Por falar em shows, vou precisar me repetir. Lá em março, antes de “V” sair, vi o quarteto no Teatro Sérgio Cardoso, em São Paulo, e cometi a empáfia de dizer neste site que “hoje, são poucas as bandas no Brasil capazes de fazer em cima de um palco o que a Maglore faz, em um clima de celebração pop-brasileira sem cair em clichês e vapores baratos”. Ao longo do ano, pude comprovar essa máxima outras três vezes, vendo o quarteto no show de lançamento do disco no Sesc Pompeia (setembro), no Primavera Sound São Paulo (novembro) e no Sesc Santo André (dezembro) – vídeos ao final do texto.

Nas três, foi bonito demais ver um grupo com domínio de palco e molejo, seja acompanhado de cordas e metais ou apenas reduzido a quarteto, explorando um repertório tão forte que mal dava tempo de Teago conversar com o público entre as músicas. Mais: foi interessante perceber como entre os shows, espaçados por poucas mas históricas semanas, as canções ganhavam novos significados.

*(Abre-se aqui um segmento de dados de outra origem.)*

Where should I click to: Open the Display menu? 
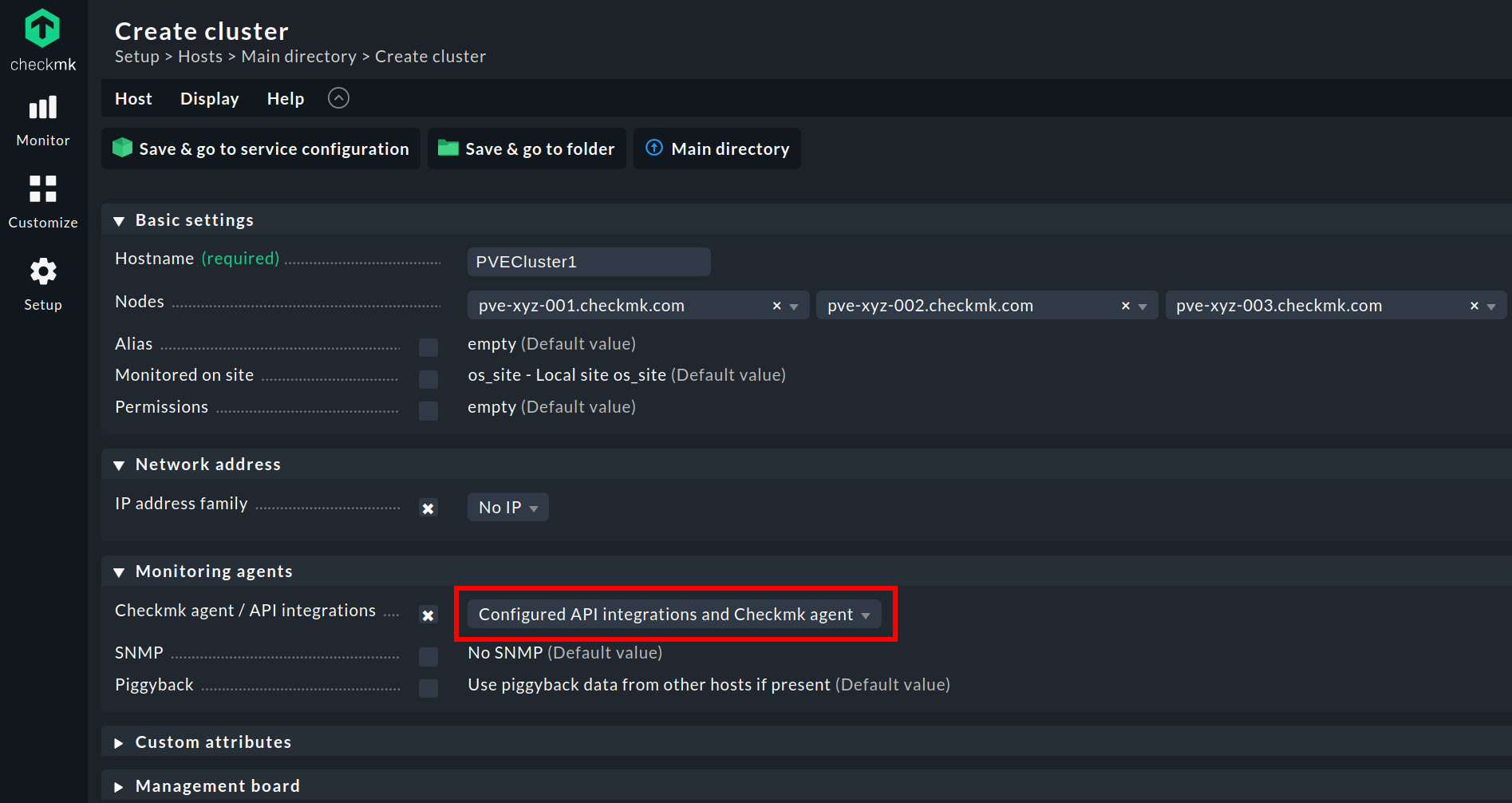click(x=210, y=99)
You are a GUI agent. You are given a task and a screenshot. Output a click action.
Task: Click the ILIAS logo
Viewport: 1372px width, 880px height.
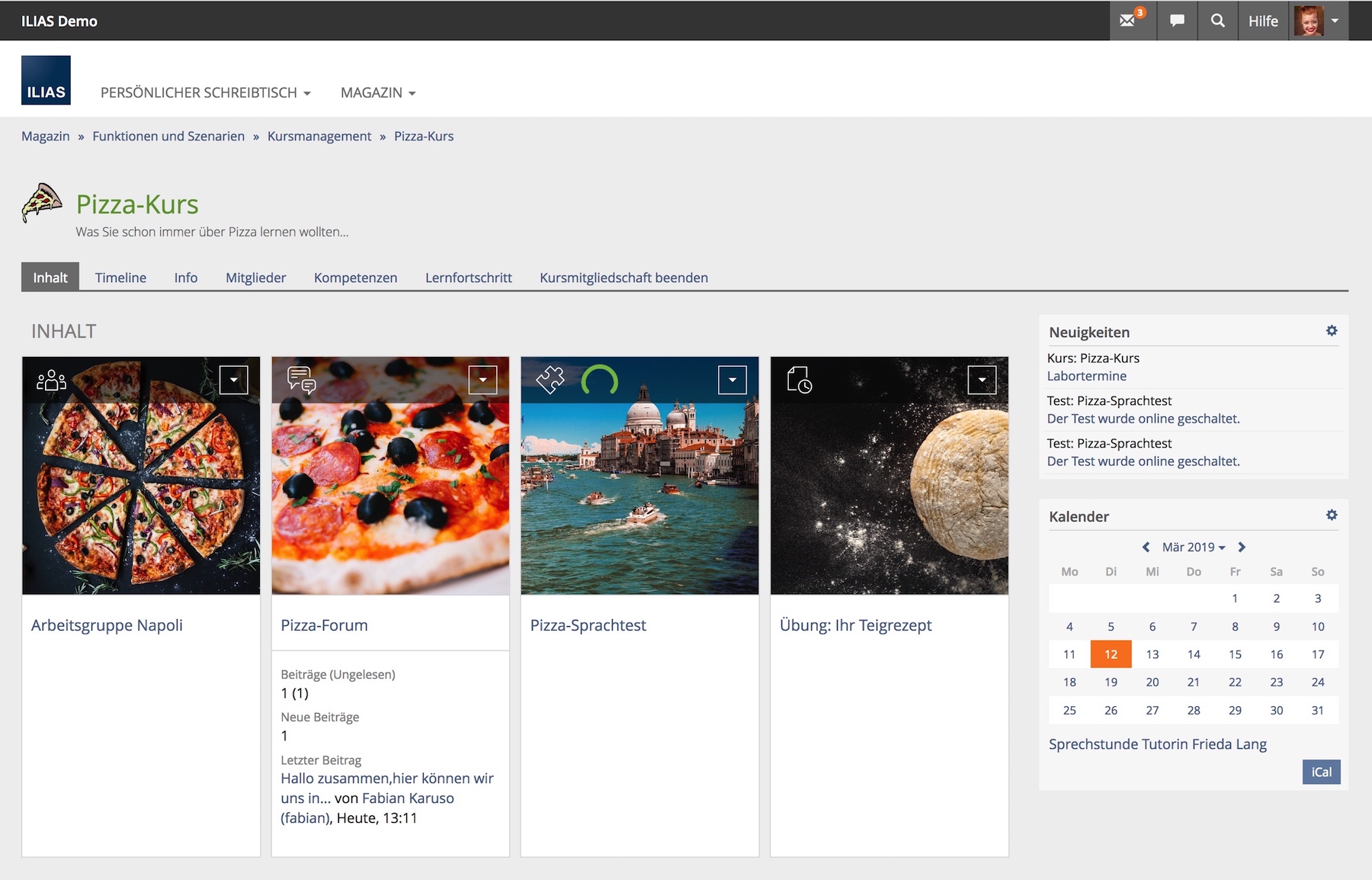[x=46, y=80]
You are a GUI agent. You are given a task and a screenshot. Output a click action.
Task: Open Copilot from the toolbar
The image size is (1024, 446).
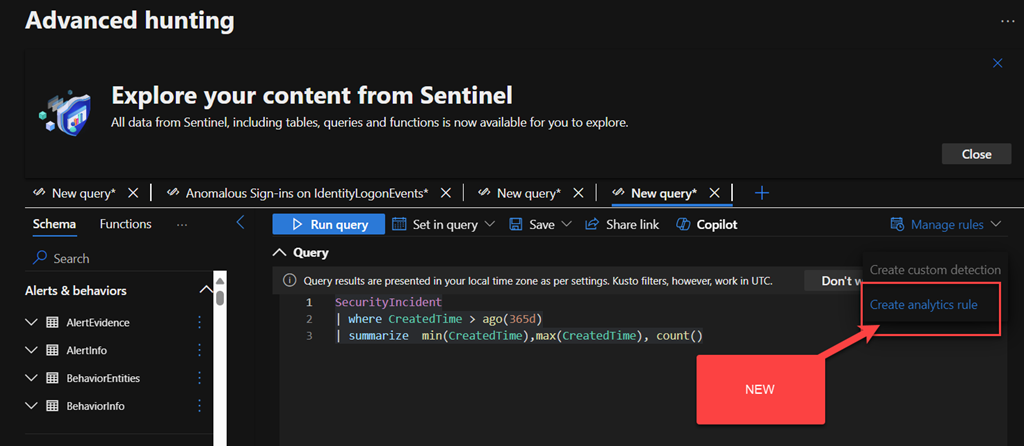(707, 225)
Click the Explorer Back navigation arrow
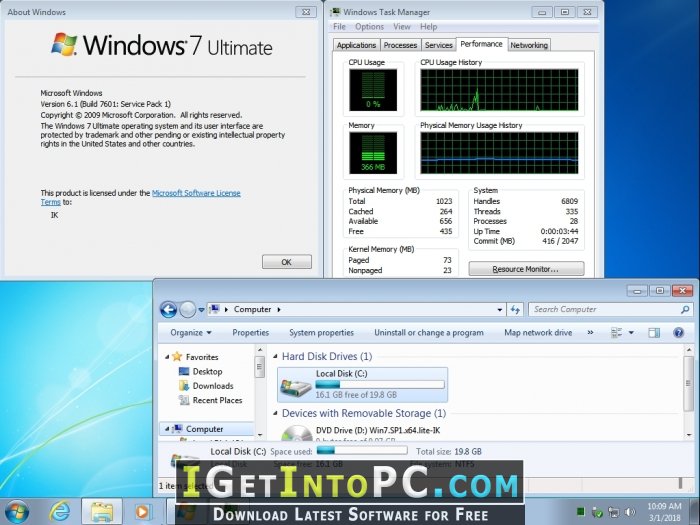Viewport: 700px width, 525px height. pyautogui.click(x=168, y=309)
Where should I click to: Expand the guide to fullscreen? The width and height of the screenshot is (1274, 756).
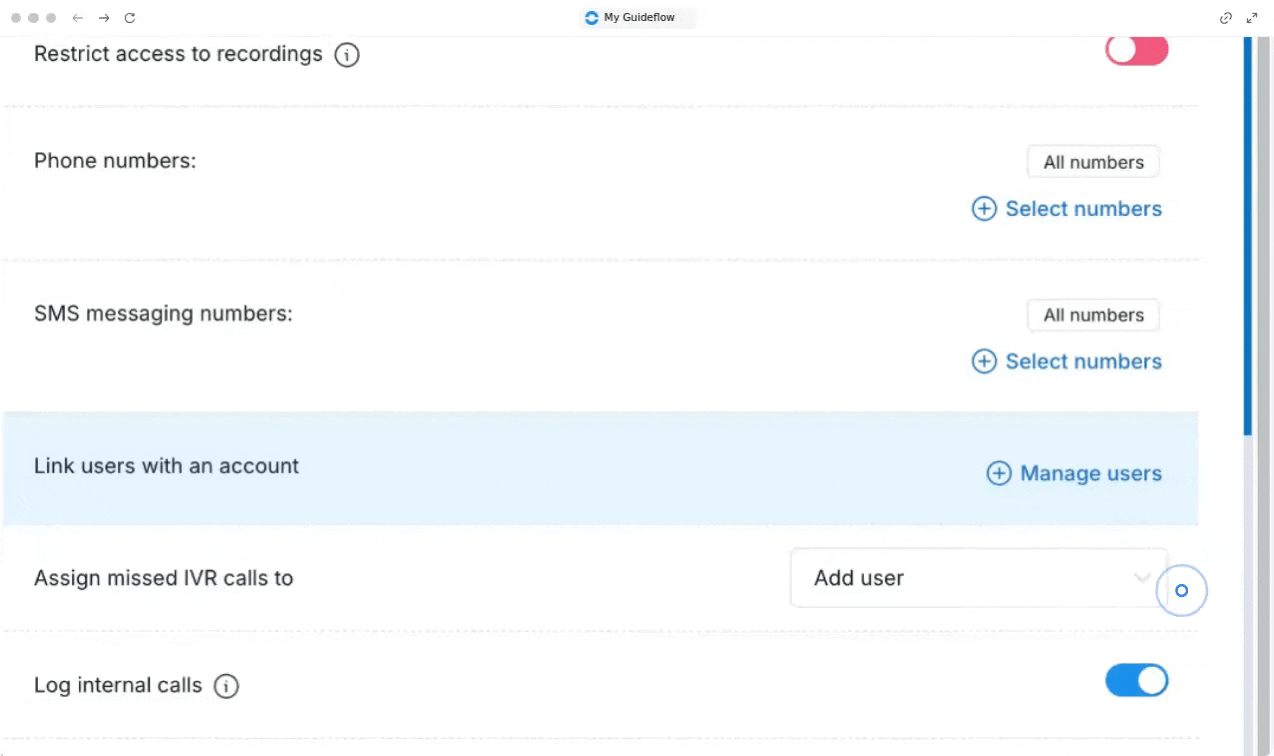tap(1252, 18)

O que era esperança e raiva na choperia virou celebração e catarse no Anhembi, com o público cantando cada vez mais alto um repertório ainda fresco. Melhor ainda, e como há dois anos não se fazia, foi arrepiante ter uma demonstração viva, ao vivo e a cores, da força de um álbum que tem os pés firmes neste 2022.

Ao final de tudo, “V” é uma obra que caminha contra o vento e canta contra o fascismo, sem abdicar da ternura jamais, trazendo canções para aquecer a alma e que merecem ir muito além de um amor de verão. Um álbum que me acompanhou em todos os momentos nos quais o coração esteve a mil e uma sensação (nem sempre boa) de enlouquecer se avizinhou. Um disco feito por uma banda em plena maturidade e exercendo seu potencial, sendo tudo o que se é, por muito mais iluminação do que acaso. Se em 2022 a vida foi uma gran… (opa!) aventura, a trilha sonora não poderia ter sido mais bem escolhida. Saúde!